Tengo la puerta abierta y también las que dan
al jardín, te dejas acariciar por una suave brisa que todo lo envuelve, nada
hace pensar que hoy el termómetro se ha excedido. Estoy solo y nada me aísla
tanto como la televisión encendida, escribo o leo con música que no perturbe ni
distraiga mi atención. Siempre hay una melodía para cada momento, para todos
los estados de ánimo. Milú, mi eterna compañera y secretaria, bosteza entre mis
pies suspirando porque llegue la hora de ir a dormir. Es fiel y discreta,
comparte conmigo grandes secretos. Soy exigente y reclamo de ella
responsabilidad en todos sus actos, no entiendo cómo me soporta. Hace unos
días, desde La Toscana, me interesé por ella y la respuesta fue la de siempre:
está triste y no come. La amo, pero no tanto como ella quisiera.

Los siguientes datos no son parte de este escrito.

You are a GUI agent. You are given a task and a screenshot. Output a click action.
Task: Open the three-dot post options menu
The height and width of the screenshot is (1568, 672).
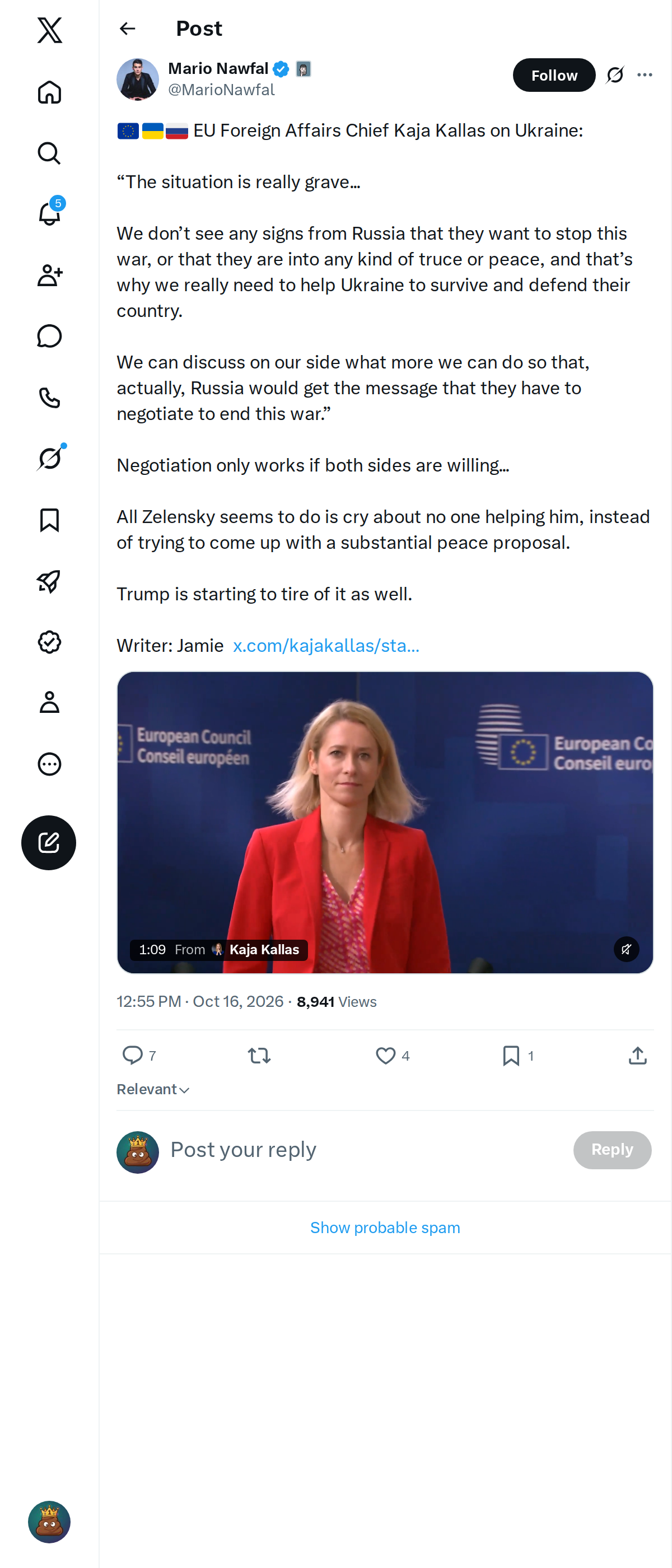[645, 75]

La bicicleta avanza silenciosa, el circuito
es ancho y se amolda a los caprichos del mar: largas rectas, inesperados recodos
y puentes de madera que sortean los últimos suspiros de ríos y riachuelos antes
de fundirse con el mar. Conviviendo con el paseo peatonal me permite ver las
primeras incursiones de los más madrugadores. La mayoría andando a ritmo
ganador, otros simplemente andando y unos pocos haciendo alardes con sus nuevos
patines evolucionando de manera gestual y resollando sudorosos. Al otro lado
las casitas desfilan graciosas mostrando la intimidad de sus moradores, verjas
abiertas con familias desayunando al fresco, y otros barriendo los soplos del
viento o regando mimosos sus flores y plantas enarenadas por la noche, bajo la
atenta mirada de sus peludos o peludas secretarias. Todo discurre según lo
previsto, de acuerdo con las normas no escritas, siguiendo fielmente el guión
de todo aquel que se conforma con lo que tiene y que disfruta con ello. La
gente, en general, no es reivindicativa, no protesta por vocación ni apenas por
provocación. Opta mayormente por la intimidad, en familia o con los amigos, sí
que en esos ambientes se desmenuzan todos aquellos asuntos que les disgustan o
perjudican. Pongamos por ejemplo a los políticos, aunque aquí y ahora no pintan
nada, pero son un colectivo que últimamente se ha hecho merecedor del enojo, el
repudio, y hasta el desprecio de la gente.
Pero, en fin, para qué vamos a romper la
noche con vulgaridades que nos inquietan y perturban. Hay momentos en que casi
todo sobra, en que la cotidianidad huye por el ventanal como un abrazo
olvidado, como un deseo satisfecho. Tan solo queda la intimidad y el silencio
que la mece, queda tu yo más verídico haciendo balance de tu tiempo vivido, de
unas pocas horas en las que creíste que la luz del sol y tus ansias de
descubrir el nuevo día, te revelarían nuevos caminos, otras maneras de afrontar tus deseos, tus inquietudes. Ya
han dado la una, son muchas las respuestas de la noche pero casi siempre son triviales,
nunca son las que tu esperabas o deseabas. La secretaria está tendida en el
suelo, con un ojo abierto y el otro soñando en sus cosas. Cierro las puertas,
me interpongo en la suave brisa y pienso en el mañana del nuevo sol y la
claridad del nuevo día para que todo siga…igual.